On a whim I searched "NAD depletion Senescence Apoptosis Autophagy" After scanning some of the results I'm wondering for those of us on a NAD boosting regimen if we might be helping to hold on to some of our cellular baggage? As I scan these articles NAD depletion seems to be a necessary condition in this multi staged process of cells moving into senescence and later cell death. If this NAD stress is necessary to weed out these zombie cells maybe part of our future plan to eliminate senescence cells might be a washout period where we stop any NAD boosting some days before taking our senolytic drugs.
This is speculation but I wouldn't want to rescue the same cells I was wanting to eliminate. Any opinions?
Okay, but don't you think you would want to measure your NAD+ / NADH ratio levels before you go off on grand experiments to manipulate it?!
Dr Joseph Baur - of Harvard resveratrol fame - was nice enough to share with me papers and ideas on how one could get an approximation of NAD+ / NADH by measurements of Pyruvate and L-Lactate, as well as making underlying assumptions about pH of H+ in the environment outside the mitochondria.
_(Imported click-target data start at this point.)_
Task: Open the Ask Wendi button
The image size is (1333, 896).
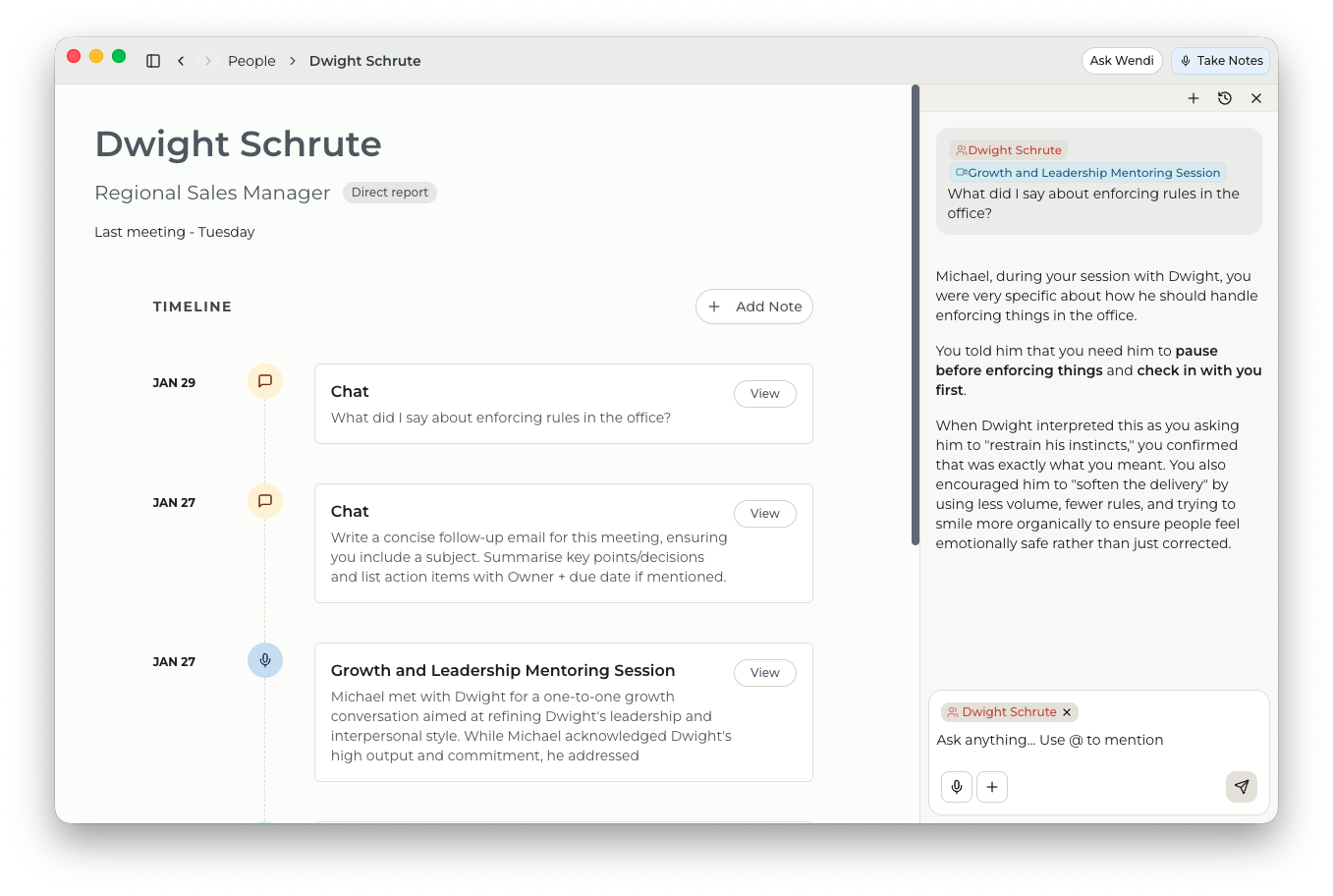Action: click(1121, 60)
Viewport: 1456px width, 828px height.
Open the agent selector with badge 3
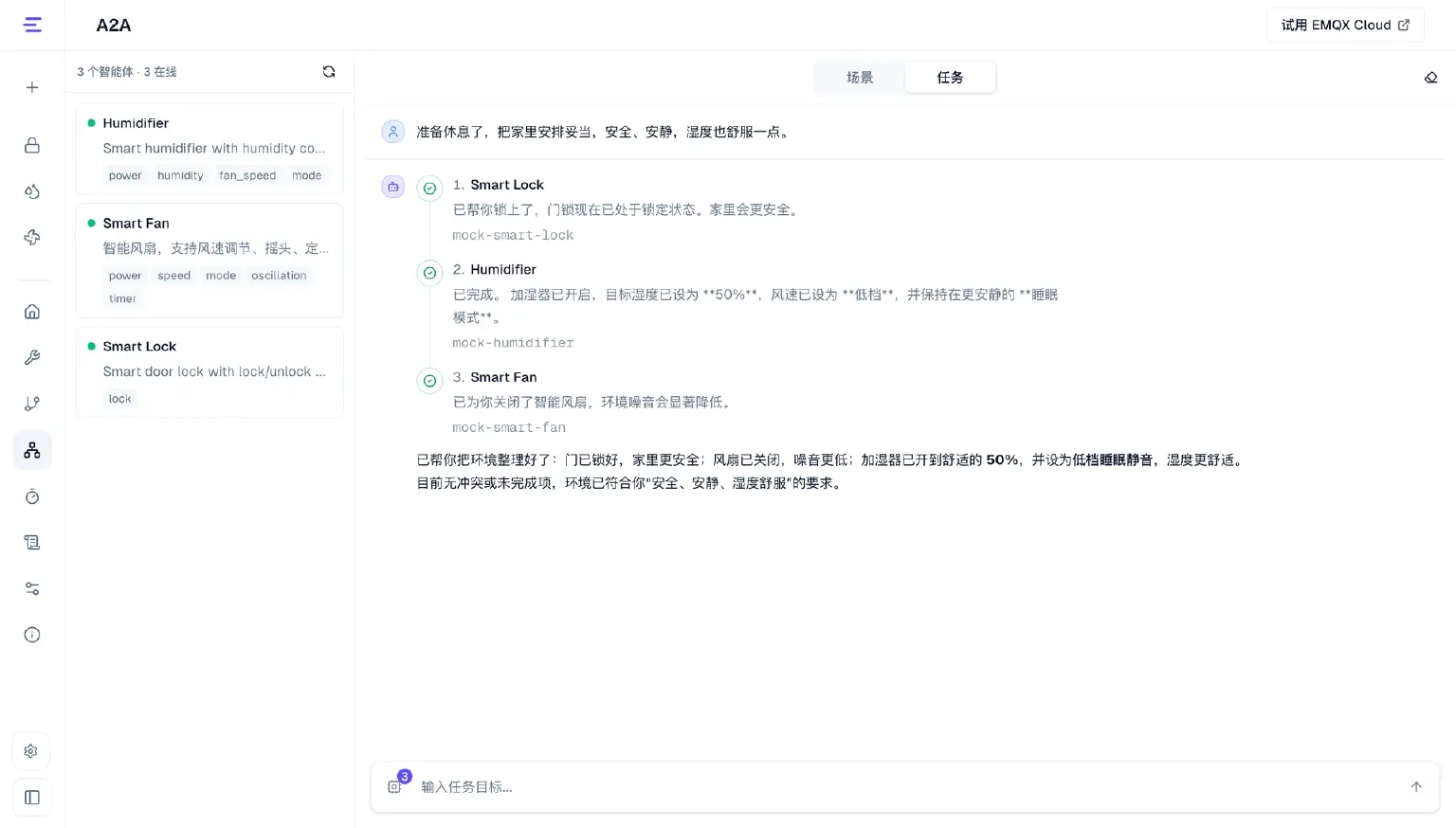click(x=396, y=785)

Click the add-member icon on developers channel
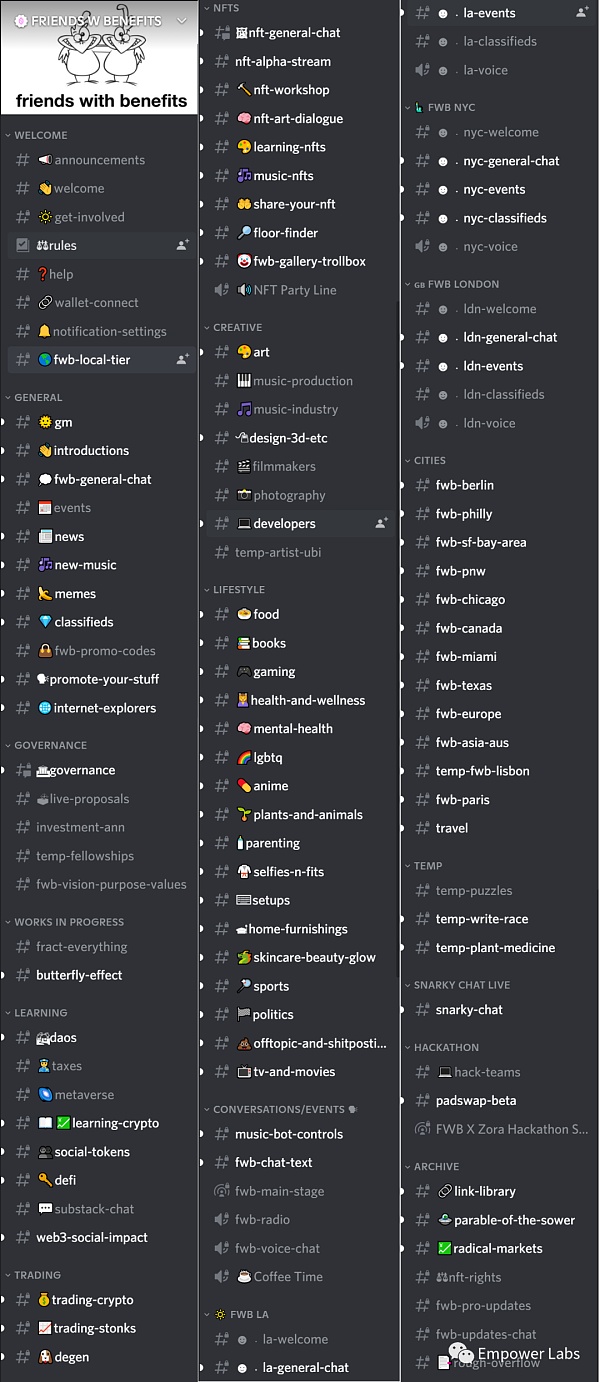pyautogui.click(x=381, y=523)
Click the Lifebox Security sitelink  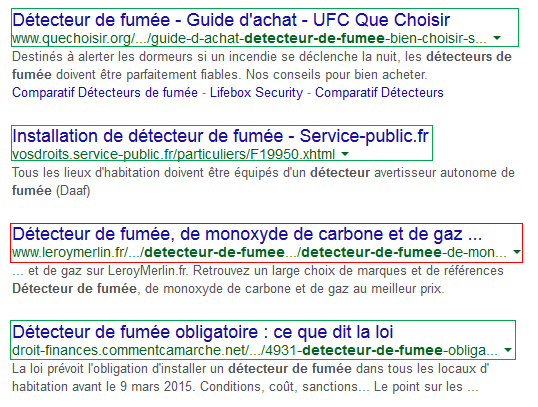pos(256,93)
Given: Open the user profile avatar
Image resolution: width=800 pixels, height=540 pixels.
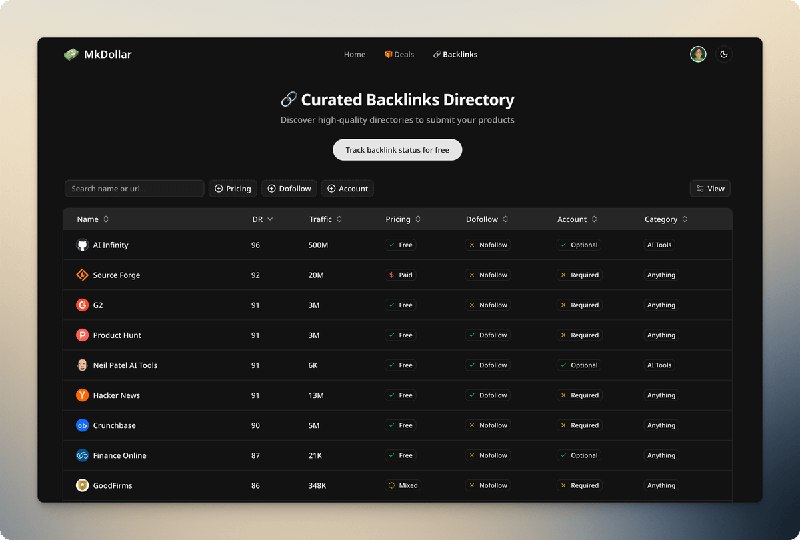Looking at the screenshot, I should [x=698, y=54].
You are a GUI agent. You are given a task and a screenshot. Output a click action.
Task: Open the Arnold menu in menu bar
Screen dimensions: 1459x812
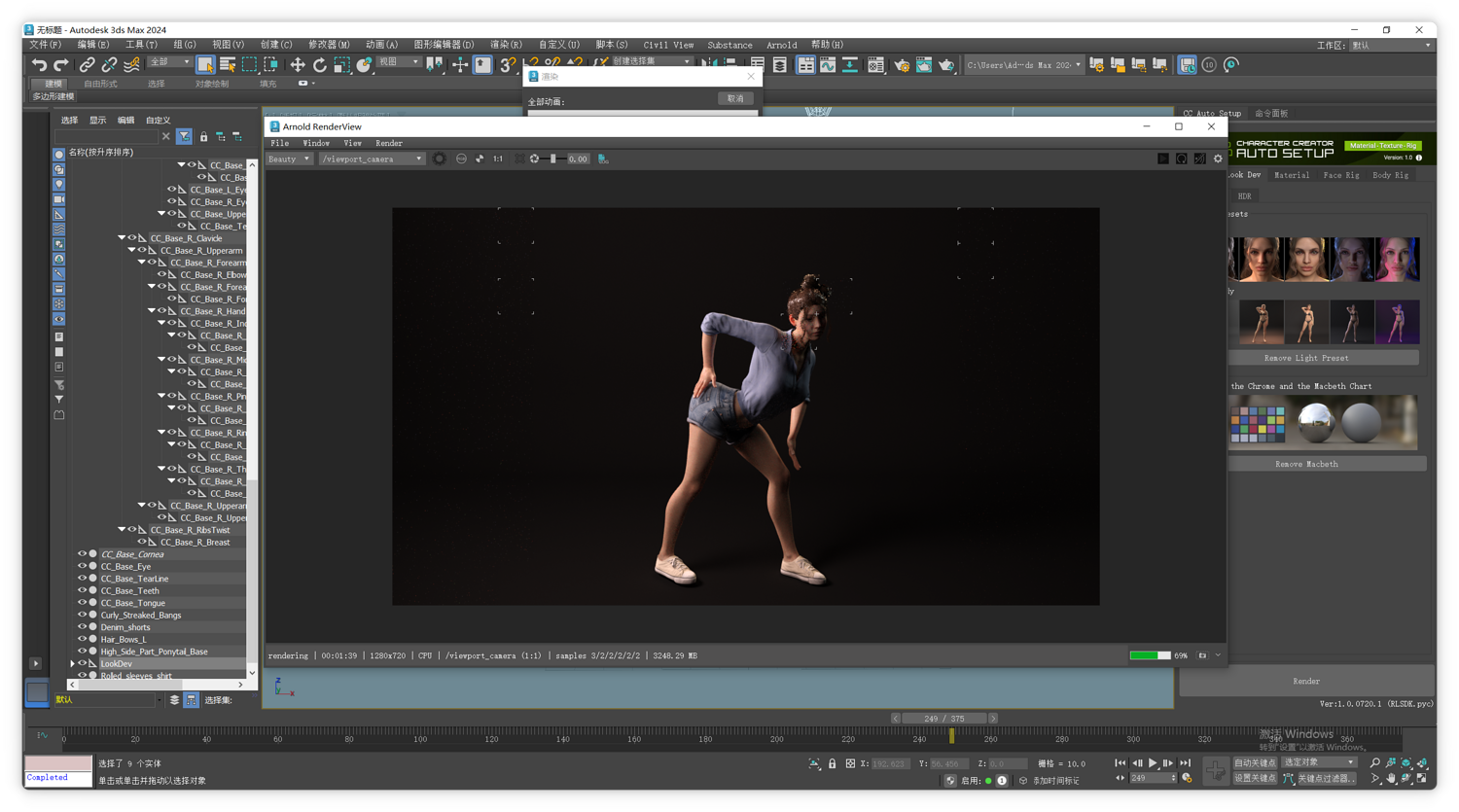point(781,45)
My level of science understanding was barely able to understand it, but I did come up with a spreadsheet that embedded the calculations, and then I tested my formulas by researching various studies showing measurements of lactate and pyruvate in humans in various conditions. That gave me a very good sense of what ratios are normal and which are pathological, in humans.
I found a test for lactate and pyruvate done by a private lab owned by Quest, but each of two times they did this for me the lab gathering the blood screwed it up and the test could not be run. So taking care to research the preparation of the sample and finding a competent lab to gather the blood is critical.
If one of the super-scientists here like Niner wants to audit my work I would be happy to share it. I view the spreadsheet as a long term resource that I want to improve on.
Random thoughts on manipulating NAD+:
* NAD+ is mostly a product of complex 1 of the electron transport chain (ETC), so a pathological NAD+ level might be evidence of failure in the ETC.
* You might want to research what ozone therapy does, because one of the speculated mechanisms of action of this form of oxidation therapy is that it results in a cascade that produces a huge amount of NAD+. This may be why people with chronic fatigue seem to do so well with that therapy, particularly ozone infusions.
* You might be able to infer your NAD+ level indirectly by taking an exercise physiology test VO2Max (including CO2 data, which is not commonly provided). This will clearly indicate if your aerobic metabolism in the mitochondria is broken (i.e., are you going into full on glycolysis at low levels of workload). If aerobic metabolism is broken, you might be able to infer that your NAD+/NADH ratios are not great.
* The other side of the coin here is that if you manipulate your NAD+ to very high levels, are you manipulating your electron transport chain, and thereby increasing the amount of ROS you subject your mitochondria to? It might feel incredibly great to have very high NAD+ levels, but you might actually be aging yourself faster. Getting a proper balance between pathological fatigue (e.g., low NAD+/NADH) and super-energetic (e.g., high NAD+/NADH) would be important.
A personal frustration I have with Longecity - and most of the online blogs on nutrition and science and health - is that people are very anxious to do N=1 experiments where they manipulate multiple variables simultaneously, while at the same time measuring no metabolites before and after the experiment. Manipulating too many variables at once means you lose the ability to establish even rough causality. Failure to measure metabolites before and after means you have no real experiment and any subjective result is subject to placebo effects (which are extraordinarily difficult to overcome, even for a very disciplined and trained observer).
NAD+/NADH ratios are one of my favorite topics. I would love to see people do N=1 experiments around that. But have a measurement of that before and after, otherwise what exactly are you testing? The person with a pathological low NAD+/NADH who further suppresses that ratio is going to feel miserable and fatigued (most likely). The person with "pathological" high NAD+/NADH might actually feel better with lower NAD+ levels. I don't think it is safe to make generalizations like "more NAD+ is better".
Edited by pone11, 27 February 2016 - 09:38 PM.